**Given entries**:
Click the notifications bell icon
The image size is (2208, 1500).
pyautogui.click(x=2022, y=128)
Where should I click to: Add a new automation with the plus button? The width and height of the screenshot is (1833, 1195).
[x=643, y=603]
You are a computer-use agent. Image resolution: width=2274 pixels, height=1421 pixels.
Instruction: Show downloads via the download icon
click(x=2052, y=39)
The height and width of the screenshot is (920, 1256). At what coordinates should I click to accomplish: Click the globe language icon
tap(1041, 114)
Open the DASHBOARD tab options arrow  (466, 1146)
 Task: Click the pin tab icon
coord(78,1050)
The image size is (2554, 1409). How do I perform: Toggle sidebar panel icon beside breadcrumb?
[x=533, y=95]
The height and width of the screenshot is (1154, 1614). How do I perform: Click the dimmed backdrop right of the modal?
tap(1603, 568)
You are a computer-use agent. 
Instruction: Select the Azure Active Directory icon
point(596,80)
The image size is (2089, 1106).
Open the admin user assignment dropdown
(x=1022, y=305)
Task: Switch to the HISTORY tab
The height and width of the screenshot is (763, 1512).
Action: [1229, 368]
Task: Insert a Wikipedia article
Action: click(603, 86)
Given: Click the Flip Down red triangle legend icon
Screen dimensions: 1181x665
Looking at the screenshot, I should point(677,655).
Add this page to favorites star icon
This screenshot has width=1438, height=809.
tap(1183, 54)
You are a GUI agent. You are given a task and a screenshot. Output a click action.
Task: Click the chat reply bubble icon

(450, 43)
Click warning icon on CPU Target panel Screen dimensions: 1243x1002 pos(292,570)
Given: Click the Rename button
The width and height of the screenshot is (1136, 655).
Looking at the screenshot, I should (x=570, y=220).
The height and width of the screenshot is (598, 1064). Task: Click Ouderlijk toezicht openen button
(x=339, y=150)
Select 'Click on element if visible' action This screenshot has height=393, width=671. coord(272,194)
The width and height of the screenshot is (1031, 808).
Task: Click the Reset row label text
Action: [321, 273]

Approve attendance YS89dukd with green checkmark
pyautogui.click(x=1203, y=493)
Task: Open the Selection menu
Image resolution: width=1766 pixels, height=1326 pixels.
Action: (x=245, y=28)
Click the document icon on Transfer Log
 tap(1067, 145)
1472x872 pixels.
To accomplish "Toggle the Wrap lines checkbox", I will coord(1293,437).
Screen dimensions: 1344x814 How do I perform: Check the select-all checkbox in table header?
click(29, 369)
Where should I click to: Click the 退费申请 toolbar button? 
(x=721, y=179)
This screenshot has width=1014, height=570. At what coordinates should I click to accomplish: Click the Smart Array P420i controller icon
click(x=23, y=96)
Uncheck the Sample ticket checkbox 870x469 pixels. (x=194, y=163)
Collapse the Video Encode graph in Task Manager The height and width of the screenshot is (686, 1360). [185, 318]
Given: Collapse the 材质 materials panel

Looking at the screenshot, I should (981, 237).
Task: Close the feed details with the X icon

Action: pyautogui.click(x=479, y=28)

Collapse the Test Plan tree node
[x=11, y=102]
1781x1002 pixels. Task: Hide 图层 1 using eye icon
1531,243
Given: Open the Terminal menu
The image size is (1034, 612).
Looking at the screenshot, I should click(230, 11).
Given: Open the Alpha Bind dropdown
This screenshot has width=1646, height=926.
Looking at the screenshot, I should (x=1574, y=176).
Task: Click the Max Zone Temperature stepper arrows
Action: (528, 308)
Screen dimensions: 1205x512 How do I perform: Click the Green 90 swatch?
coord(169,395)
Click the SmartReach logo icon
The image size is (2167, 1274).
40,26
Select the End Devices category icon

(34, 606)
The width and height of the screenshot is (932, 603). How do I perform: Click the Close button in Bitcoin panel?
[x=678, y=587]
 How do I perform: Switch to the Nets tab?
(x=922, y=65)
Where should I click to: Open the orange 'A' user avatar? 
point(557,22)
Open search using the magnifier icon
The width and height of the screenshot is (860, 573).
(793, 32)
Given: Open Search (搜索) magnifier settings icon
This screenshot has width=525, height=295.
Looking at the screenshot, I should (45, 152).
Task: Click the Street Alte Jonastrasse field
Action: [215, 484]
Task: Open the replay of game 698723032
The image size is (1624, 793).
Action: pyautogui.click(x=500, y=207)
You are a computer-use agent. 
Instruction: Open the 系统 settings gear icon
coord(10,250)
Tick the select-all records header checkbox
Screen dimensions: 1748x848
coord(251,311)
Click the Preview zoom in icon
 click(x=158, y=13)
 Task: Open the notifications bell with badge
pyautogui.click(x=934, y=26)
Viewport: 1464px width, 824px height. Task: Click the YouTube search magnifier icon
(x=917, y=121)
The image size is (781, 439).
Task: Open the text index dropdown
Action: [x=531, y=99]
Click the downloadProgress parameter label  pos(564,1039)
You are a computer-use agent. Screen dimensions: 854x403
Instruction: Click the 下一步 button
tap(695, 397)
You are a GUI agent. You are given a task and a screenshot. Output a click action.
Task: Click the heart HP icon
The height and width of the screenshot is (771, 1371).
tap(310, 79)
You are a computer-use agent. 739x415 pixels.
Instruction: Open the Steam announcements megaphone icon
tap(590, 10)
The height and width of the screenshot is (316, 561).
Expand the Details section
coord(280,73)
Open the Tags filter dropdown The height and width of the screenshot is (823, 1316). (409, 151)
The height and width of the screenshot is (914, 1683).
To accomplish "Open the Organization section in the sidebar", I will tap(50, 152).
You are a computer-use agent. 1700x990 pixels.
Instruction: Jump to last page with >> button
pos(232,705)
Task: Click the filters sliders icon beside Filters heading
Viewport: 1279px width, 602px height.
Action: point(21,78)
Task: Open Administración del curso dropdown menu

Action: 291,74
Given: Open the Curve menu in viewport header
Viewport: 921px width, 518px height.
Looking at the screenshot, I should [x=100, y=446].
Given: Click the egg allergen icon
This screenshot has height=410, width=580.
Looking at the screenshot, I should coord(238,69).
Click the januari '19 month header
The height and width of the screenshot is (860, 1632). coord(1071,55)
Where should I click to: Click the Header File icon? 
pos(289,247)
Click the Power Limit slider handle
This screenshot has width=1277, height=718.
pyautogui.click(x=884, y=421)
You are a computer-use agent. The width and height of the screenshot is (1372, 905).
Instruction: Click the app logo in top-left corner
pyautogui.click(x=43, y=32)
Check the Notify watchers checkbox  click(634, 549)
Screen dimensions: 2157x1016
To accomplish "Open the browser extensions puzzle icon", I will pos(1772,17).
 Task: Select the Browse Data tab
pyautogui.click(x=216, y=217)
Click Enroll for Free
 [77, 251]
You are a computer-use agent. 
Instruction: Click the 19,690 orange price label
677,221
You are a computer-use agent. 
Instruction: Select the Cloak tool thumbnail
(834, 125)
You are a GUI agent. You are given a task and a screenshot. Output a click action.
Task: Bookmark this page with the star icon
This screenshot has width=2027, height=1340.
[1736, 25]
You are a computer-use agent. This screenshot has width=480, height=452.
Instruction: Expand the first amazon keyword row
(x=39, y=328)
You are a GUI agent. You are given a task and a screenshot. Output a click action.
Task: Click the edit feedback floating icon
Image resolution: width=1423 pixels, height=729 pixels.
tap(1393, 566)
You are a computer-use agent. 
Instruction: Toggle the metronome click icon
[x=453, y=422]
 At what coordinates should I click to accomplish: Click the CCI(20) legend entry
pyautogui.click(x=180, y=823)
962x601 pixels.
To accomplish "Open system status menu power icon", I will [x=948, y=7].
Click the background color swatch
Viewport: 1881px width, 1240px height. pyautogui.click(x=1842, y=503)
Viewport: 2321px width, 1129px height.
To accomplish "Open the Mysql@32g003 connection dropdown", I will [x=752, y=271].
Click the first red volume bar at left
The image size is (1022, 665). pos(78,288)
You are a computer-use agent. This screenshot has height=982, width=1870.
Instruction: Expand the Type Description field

**What you are asked to do**: Would you transcribe every entry exactly, leaving nothing out?

**Task solution**:
Click the notifications bell icon
The image size is (2208, 1500).
pyautogui.click(x=2022, y=128)
Where should I click to: Add a new automation with the plus button? The width and height of the screenshot is (1833, 1195).
[x=643, y=603]
You are a computer-use agent. Image resolution: width=2274 pixels, height=1421 pixels.
Instruction: Show downloads via the download icon
click(x=2052, y=39)
The height and width of the screenshot is (920, 1256). At what coordinates should I click to accomplish: Click the globe language icon
tap(1041, 114)
Open the DASHBOARD tab options arrow  (466, 1146)
 Task: Click the pin tab icon
coord(78,1050)
The image size is (2554, 1409). How do I perform: Toggle sidebar panel icon beside breadcrumb?
[x=533, y=95]
The height and width of the screenshot is (1154, 1614). How do I perform: Click the dimmed backdrop right of the modal?
tap(1603, 568)
You are a computer-use agent. 
Instruction: Select the Azure Active Directory icon
point(596,80)
The image size is (2089, 1106).
Open the admin user assignment dropdown
(x=1022, y=305)
Task: Switch to the HISTORY tab
The height and width of the screenshot is (763, 1512).
Action: [1229, 368]
Task: Insert a Wikipedia article
Action: click(603, 86)
Given: Click the Flip Down red triangle legend icon
Screen dimensions: 1181x665
Looking at the screenshot, I should point(677,655).
Add this page to favorites star icon
This screenshot has width=1438, height=809.
tap(1183, 54)
You are a GUI agent. You are given a task and a screenshot. Output a click action.
Task: Click the chat reply bubble icon

(450, 43)
Click warning icon on CPU Target panel Screen dimensions: 1243x1002 pos(292,570)
Given: Click the Rename button
The width and height of the screenshot is (1136, 655).
Looking at the screenshot, I should (x=570, y=220).
The height and width of the screenshot is (598, 1064). Task: Click Ouderlijk toezicht openen button
(x=339, y=150)
Select 'Click on element if visible' action This screenshot has height=393, width=671. coord(272,194)
The width and height of the screenshot is (1031, 808).
Task: Click the Reset row label text
Action: [321, 273]

Approve attendance YS89dukd with green checkmark
pyautogui.click(x=1203, y=493)
Task: Open the Selection menu
Image resolution: width=1766 pixels, height=1326 pixels.
Action: (x=245, y=28)
Click the document icon on Transfer Log
 tap(1067, 145)
1472x872 pixels.
To accomplish "Toggle the Wrap lines checkbox", I will coord(1293,437).
Screen dimensions: 1344x814 How do I perform: Check the select-all checkbox in table header?
click(29, 369)
Where should I click to: Click the 退费申请 toolbar button? 
(x=721, y=179)
This screenshot has width=1014, height=570. At what coordinates should I click to accomplish: Click the Smart Array P420i controller icon
click(x=23, y=96)
Uncheck the Sample ticket checkbox 870x469 pixels. (x=194, y=163)
Collapse the Video Encode graph in Task Manager The height and width of the screenshot is (686, 1360). [185, 318]
Given: Collapse the 材质 materials panel

Looking at the screenshot, I should (981, 237).
Task: Close the feed details with the X icon

Action: pyautogui.click(x=479, y=28)

Collapse the Test Plan tree node
[x=11, y=102]
1781x1002 pixels. Task: Hide 图层 1 using eye icon
1531,243
Given: Open the Terminal menu
The image size is (1034, 612).
Looking at the screenshot, I should click(230, 11).
Given: Open the Alpha Bind dropdown
This screenshot has width=1646, height=926.
Looking at the screenshot, I should (x=1574, y=176).
Task: Click the Max Zone Temperature stepper arrows
Action: (528, 308)
Screen dimensions: 1205x512 How do I perform: Click the Green 90 swatch?
coord(169,395)
Click the SmartReach logo icon
The image size is (2167, 1274).
40,26
Select the End Devices category icon

(34, 606)
The width and height of the screenshot is (932, 603). How do I perform: Click the Close button in Bitcoin panel?
[x=678, y=587]
 How do I perform: Switch to the Nets tab?
(x=922, y=65)
Where should I click to: Open the orange 'A' user avatar? 
point(557,22)
Open search using the magnifier icon
The width and height of the screenshot is (860, 573).
(793, 32)
Given: Open Search (搜索) magnifier settings icon
This screenshot has width=525, height=295.
Looking at the screenshot, I should (45, 152).
Task: Click the Street Alte Jonastrasse field
Action: [215, 484]
Task: Open the replay of game 698723032
The image size is (1624, 793).
Action: pyautogui.click(x=500, y=207)
You are a computer-use agent. 
Instruction: Open the 系统 settings gear icon
coord(10,250)
Tick the select-all records header checkbox
Screen dimensions: 1748x848
coord(251,311)
Click the Preview zoom in icon
 click(x=158, y=13)
 Task: Open the notifications bell with badge
pyautogui.click(x=934, y=26)
Viewport: 1464px width, 824px height. Task: Click the YouTube search magnifier icon
(x=917, y=121)
The image size is (781, 439).
Task: Open the text index dropdown
Action: [x=531, y=99]
Click the downloadProgress parameter label  pos(564,1039)
You are a computer-use agent. Screen dimensions: 854x403
Instruction: Click the 下一步 button
tap(695, 397)
You are a GUI agent. You are given a task and a screenshot. Output a click action.
Task: Click the heart HP icon
The height and width of the screenshot is (771, 1371).
tap(310, 79)
You are a computer-use agent. 739x415 pixels.
Instruction: Open the Steam announcements megaphone icon
tap(590, 10)
The height and width of the screenshot is (316, 561).
Expand the Details section
coord(280,73)
Open the Tags filter dropdown The height and width of the screenshot is (823, 1316). (409, 151)
The height and width of the screenshot is (914, 1683).
To accomplish "Open the Organization section in the sidebar", I will tap(50, 152).
You are a computer-use agent. 1700x990 pixels.
Instruction: Jump to last page with >> button
pos(232,705)
Task: Click the filters sliders icon beside Filters heading
Viewport: 1279px width, 602px height.
Action: point(21,78)
Task: Open Administración del curso dropdown menu

Action: 291,74
Given: Open the Curve menu in viewport header
Viewport: 921px width, 518px height.
Looking at the screenshot, I should [x=100, y=446].
Given: Click the egg allergen icon
This screenshot has height=410, width=580.
Looking at the screenshot, I should coord(238,69).
Click the januari '19 month header
The height and width of the screenshot is (860, 1632). coord(1071,55)
Where should I click to: Click the Header File icon? 
pos(289,247)
Click the Power Limit slider handle
This screenshot has width=1277, height=718.
pyautogui.click(x=884, y=421)
You are a computer-use agent. The width and height of the screenshot is (1372, 905).
Instruction: Click the app logo in top-left corner
pyautogui.click(x=43, y=32)
Check the Notify watchers checkbox  click(634, 549)
Screen dimensions: 2157x1016
To accomplish "Open the browser extensions puzzle icon", I will pos(1772,17).
 Task: Select the Browse Data tab
pyautogui.click(x=216, y=217)
Click Enroll for Free
 [77, 251]
You are a computer-use agent. 
Instruction: Click the 19,690 orange price label
677,221
You are a computer-use agent. 
Instruction: Select the Cloak tool thumbnail
(834, 125)
You are a GUI agent. You are given a task and a screenshot. Output a click action.
Task: Bookmark this page with the star icon
This screenshot has width=2027, height=1340.
[1736, 25]
You are a computer-use agent. This screenshot has width=480, height=452.
Instruction: Expand the first amazon keyword row
(x=39, y=328)
You are a GUI agent. You are given a task and a screenshot. Output a click action.
Task: Click the edit feedback floating icon
Image resolution: width=1423 pixels, height=729 pixels.
tap(1393, 566)
You are a computer-use agent. 
Instruction: Toggle the metronome click icon
[x=453, y=422]
 At what coordinates should I click to accomplish: Click the CCI(20) legend entry
pyautogui.click(x=180, y=823)
962x601 pixels.
To accomplish "Open system status menu power icon", I will [x=948, y=7].
Click the background color swatch
Viewport: 1881px width, 1240px height. pyautogui.click(x=1842, y=503)
Viewport: 2321px width, 1129px height.
To accomplish "Open the Mysql@32g003 connection dropdown", I will [x=752, y=271].
Click the first red volume bar at left
The image size is (1022, 665). pos(78,288)
You are a computer-use agent. This screenshot has height=982, width=1870.
Instruction: Expand the Type Description field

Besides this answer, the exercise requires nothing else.